Both men spend their youth feeling awkward, unsure of how to behave. They are at ease only in one place: the sports field. Portnoy’s game is baseball, where he masters every mannerism of the center fielder, so that he looks like a pro even though he’s not very good. He asks Spielvogel: “It’s true, is it not? – incredible, but apparently true – there are people who feel in life the ease, the self-assurance, the simple and essential affiliation with what is going on, that I used to feel as the center fielder for the Seabees?” The novel’s famous ode – “Oh, to be a center fielder” – helps elucidate why, in both the US and Europe, so many of the best athletes come from ethnic ghettos.
Both Zlatan and Portnoy yearn with wonder for that incomprehensible being: the blonde native girl who, miraculously, feels at home in the place where she lives. To attain her would be to conquer this alien society. But she seems unattainable. Zlatan recalls “being at the Borgar School in Malmö and seeing chicks in Ralph Lauren polo shirts and practically wetting my trousers when I wanted to ask them out”.
Thirteen-year-old Portnoy skates around a frozen local lake behind gaggles of gentile girls, and marvels: “The shikses, ah, the shikses … How do they get so gorgeous, so healthy, so blonde?” He dreams of skating up and introducing himself as a goy named Alvin Peterson. (“I have to speak absolutely perfect English. Not a word of Jew in it.”) But he is sure his big nose will expose his origins. Similarly, Zlatan (equally anxious about his own big nose) admits that hard as he tried in adolescence to dress like a posh Swede, he always ended up looking “Rosengård from top to toe”.

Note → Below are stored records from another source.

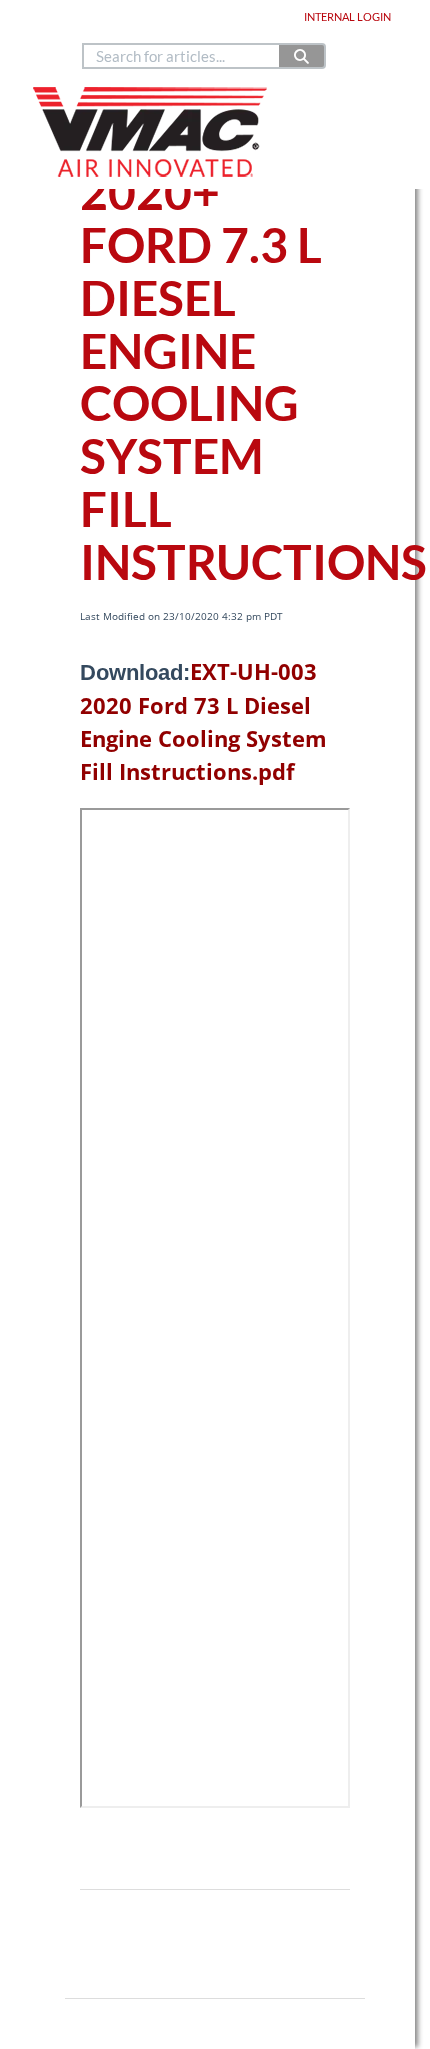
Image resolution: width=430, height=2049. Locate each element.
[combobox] (182, 56)
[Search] (302, 56)
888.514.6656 (156, 34)
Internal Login (347, 16)
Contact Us (229, 34)
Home (61, 16)
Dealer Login (252, 16)
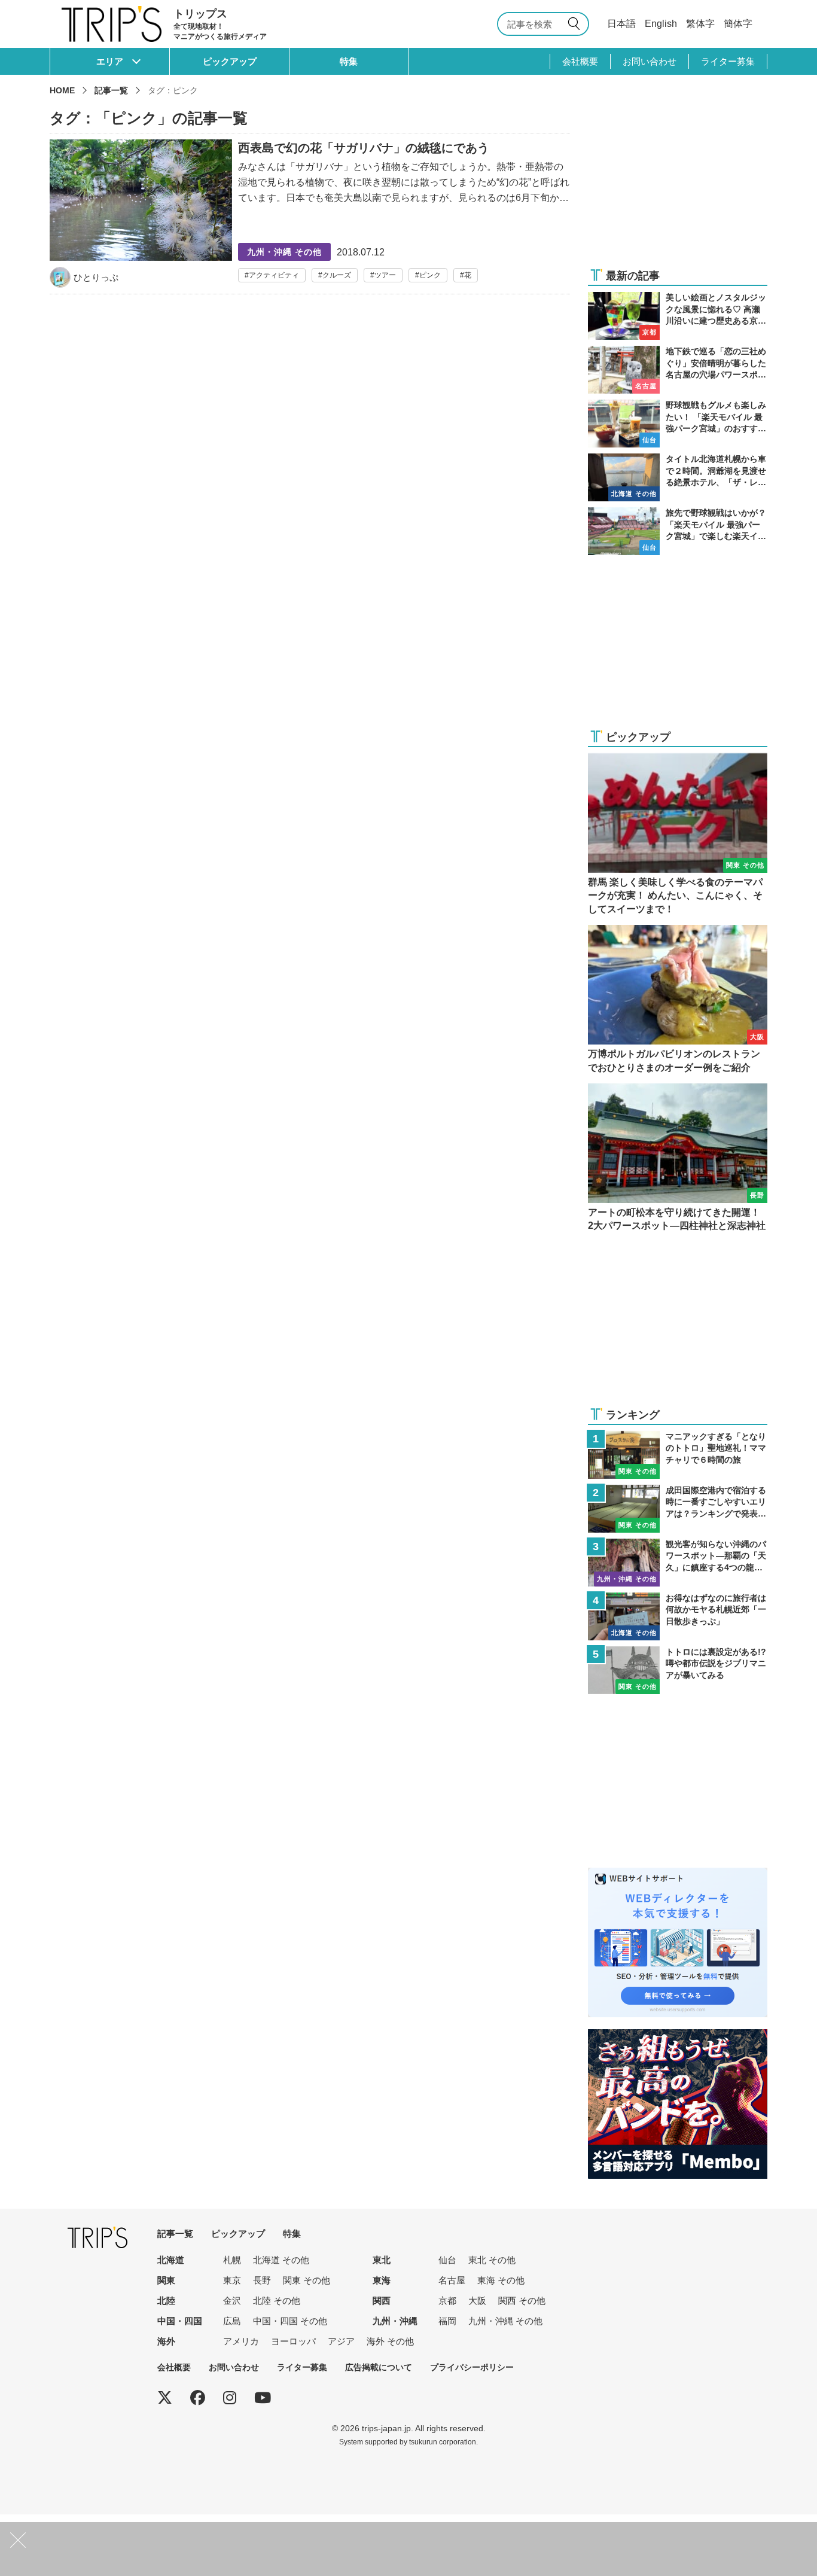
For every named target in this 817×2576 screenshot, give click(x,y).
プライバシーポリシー (472, 2367)
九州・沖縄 (395, 2321)
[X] (164, 2397)
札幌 (232, 2260)
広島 (232, 2321)
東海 (382, 2280)
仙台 (447, 2260)
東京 (232, 2280)
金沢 (232, 2300)
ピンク (430, 275)
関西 (382, 2300)
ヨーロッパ (293, 2341)
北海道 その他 (281, 2260)
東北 (382, 2260)
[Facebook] (197, 2397)
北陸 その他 (276, 2300)
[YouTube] (262, 2397)
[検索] (576, 24)
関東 (166, 2280)
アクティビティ (274, 275)
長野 (262, 2280)
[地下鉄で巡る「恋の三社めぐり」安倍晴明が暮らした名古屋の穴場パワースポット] (677, 370)
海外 (166, 2341)
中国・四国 (179, 2321)
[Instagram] (229, 2397)
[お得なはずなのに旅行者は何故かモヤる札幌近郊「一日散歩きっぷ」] (677, 1616)
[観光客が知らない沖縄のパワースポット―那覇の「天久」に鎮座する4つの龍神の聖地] (677, 1563)
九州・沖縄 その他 (505, 2321)
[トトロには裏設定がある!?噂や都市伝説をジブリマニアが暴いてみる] (677, 1670)
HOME (62, 90)
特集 (349, 61)
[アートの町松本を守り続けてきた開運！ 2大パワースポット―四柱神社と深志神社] (677, 1158)
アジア (341, 2341)
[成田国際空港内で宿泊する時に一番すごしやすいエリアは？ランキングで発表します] (677, 1509)
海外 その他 (390, 2341)
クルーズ (336, 275)
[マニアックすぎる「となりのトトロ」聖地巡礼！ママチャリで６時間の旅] (677, 1455)
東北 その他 (492, 2260)
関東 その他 (306, 2280)
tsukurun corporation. (443, 2442)
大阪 (477, 2300)
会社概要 (580, 61)
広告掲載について (378, 2367)
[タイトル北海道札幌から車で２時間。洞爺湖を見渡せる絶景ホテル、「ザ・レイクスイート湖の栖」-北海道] (677, 477)
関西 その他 (521, 2300)
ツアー (385, 275)
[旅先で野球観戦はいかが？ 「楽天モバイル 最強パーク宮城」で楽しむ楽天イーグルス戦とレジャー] (677, 531)
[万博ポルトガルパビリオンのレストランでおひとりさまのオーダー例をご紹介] (677, 999)
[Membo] (677, 2037)
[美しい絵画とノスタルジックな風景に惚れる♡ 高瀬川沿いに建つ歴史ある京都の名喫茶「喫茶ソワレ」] (677, 316)
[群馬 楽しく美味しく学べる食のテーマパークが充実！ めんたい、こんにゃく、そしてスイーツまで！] (677, 834)
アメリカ (241, 2341)
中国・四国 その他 (290, 2321)
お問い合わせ (649, 61)
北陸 (166, 2300)
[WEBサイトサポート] (677, 1875)
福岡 (447, 2321)
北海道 (170, 2260)
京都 (447, 2300)
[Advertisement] (677, 180)
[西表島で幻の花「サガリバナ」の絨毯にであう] (310, 213)
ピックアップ (230, 61)
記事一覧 (111, 90)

Both men first encounter the dominant native class aged 17: Portnoy goes to college in Ohio, Zlatan becomes a professional footballer. Gradually, through the medium of blonde native girls, they start to integrate. During Portnoy’s freshman year at college, he spends Thanksgiving in Iowa with the family of his gentile college girlfriend. Unused to Wasp etiquette, he is astounded when her father greets him before breakfast with the words, “Good morning.” It’s a phrase never heard in the Portnoy household. “At breakfast at home I am in fact known to the other boarders as ‘Mr Sourball’ and ‘The Crab’.”

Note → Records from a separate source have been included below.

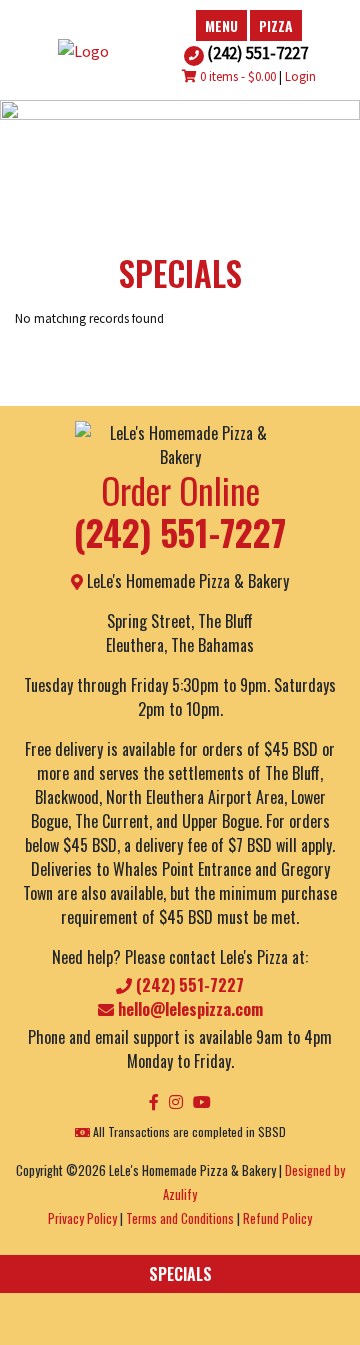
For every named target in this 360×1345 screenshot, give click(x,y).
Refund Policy (277, 1218)
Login (300, 76)
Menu (221, 25)
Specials (180, 1274)
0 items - (236, 76)
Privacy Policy (82, 1218)
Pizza (276, 25)
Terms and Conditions (180, 1218)
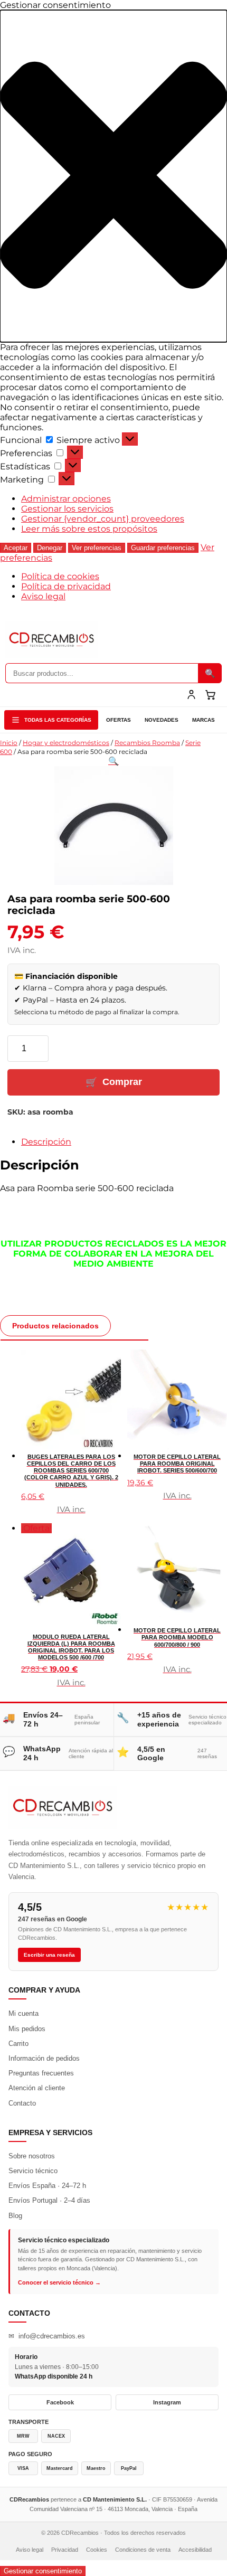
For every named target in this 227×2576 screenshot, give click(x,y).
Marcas (203, 720)
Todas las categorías (57, 720)
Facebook (60, 2402)
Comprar (122, 1082)
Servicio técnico (33, 2171)
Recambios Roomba (147, 743)
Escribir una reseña (49, 1955)
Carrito (18, 2043)
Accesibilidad (195, 2549)
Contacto (22, 2103)
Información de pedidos (44, 2058)
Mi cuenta (23, 2013)
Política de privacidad (66, 586)
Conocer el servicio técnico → (59, 2282)
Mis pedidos (26, 2029)
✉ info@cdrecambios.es (46, 2336)
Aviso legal (43, 596)
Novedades (161, 720)
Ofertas (118, 720)
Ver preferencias (96, 548)
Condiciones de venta (143, 2549)
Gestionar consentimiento (43, 2571)
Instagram (167, 2402)
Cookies (96, 2549)
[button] (113, 176)
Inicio (8, 743)
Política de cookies (60, 576)
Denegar (49, 548)
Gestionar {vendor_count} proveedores (102, 519)
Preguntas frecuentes (41, 2073)
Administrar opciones (66, 499)
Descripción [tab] (46, 1142)
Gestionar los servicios (67, 509)
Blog (15, 2216)
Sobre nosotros (31, 2156)
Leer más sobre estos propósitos (89, 529)
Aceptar (15, 548)
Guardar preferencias (163, 548)
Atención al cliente (36, 2088)
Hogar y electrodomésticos (66, 743)
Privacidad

Compare Zlatan’s wonder at his future partner, the perfect Swedish blonde Helena Seger: “She came from a model family from Lindesberg, one of those families where they say, ‘Darling, would you please pass me the milk?’, whereas we at table mostly just hurled death threats at each other.”

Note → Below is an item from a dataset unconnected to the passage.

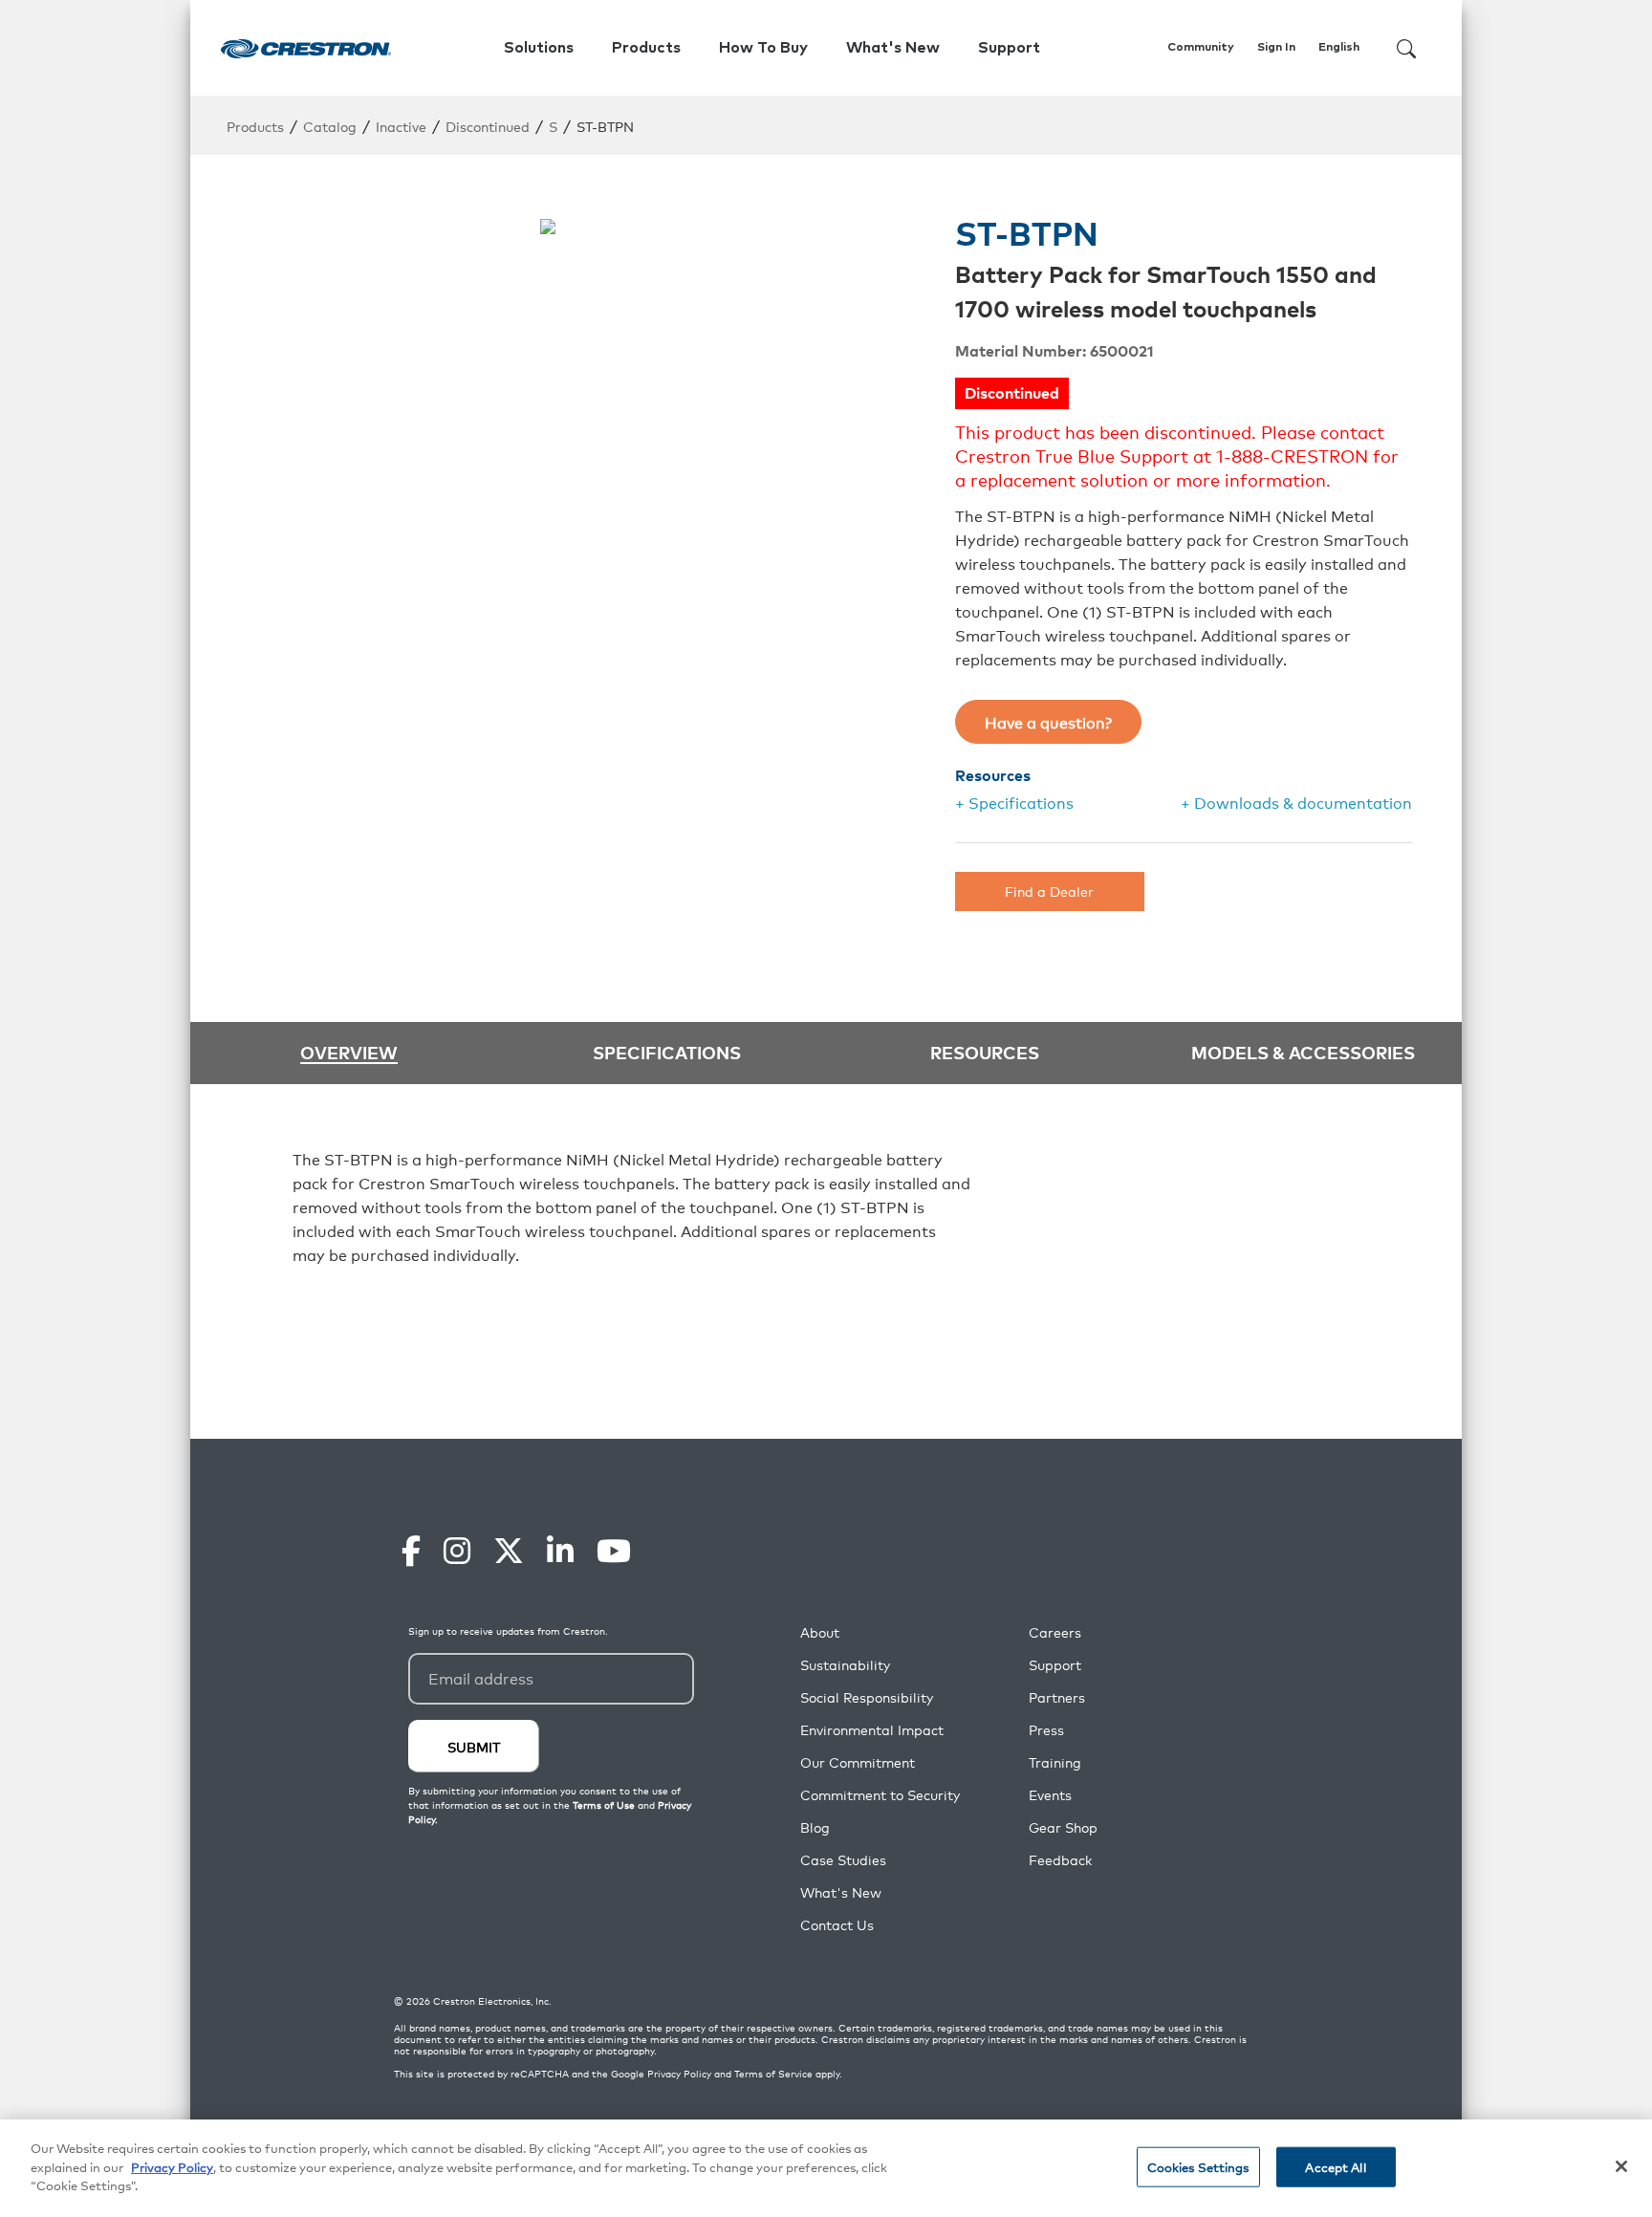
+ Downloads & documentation (1296, 802)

To Helena, Zlatan is “a miserable Yugo, with a fast car and a gold watch … who played his music too loud”. She teaches him about fish knives and forks, and how to drink a glass of good wine. (It turns out you don’t down it in one like milk.) Portnoy briefly shacks up with a posh Wasp who “knew how to eat her dessert using two pieces of silverware (a piece of cake you could pick up in your hands, and you should have seen her manipulate it with that fork and that spoon – like a Chinese with his chopsticks! … )”
Just as a generation of novelists told the story of Jewish America, and music the story of black America, the arts are now creating a narrative for the European immigrant experience. Zlatan was given a podium because he is a brilliant footballer, but there must be countless other second-generation kids sitting in their bedrooms around the continent, aching to tell their version.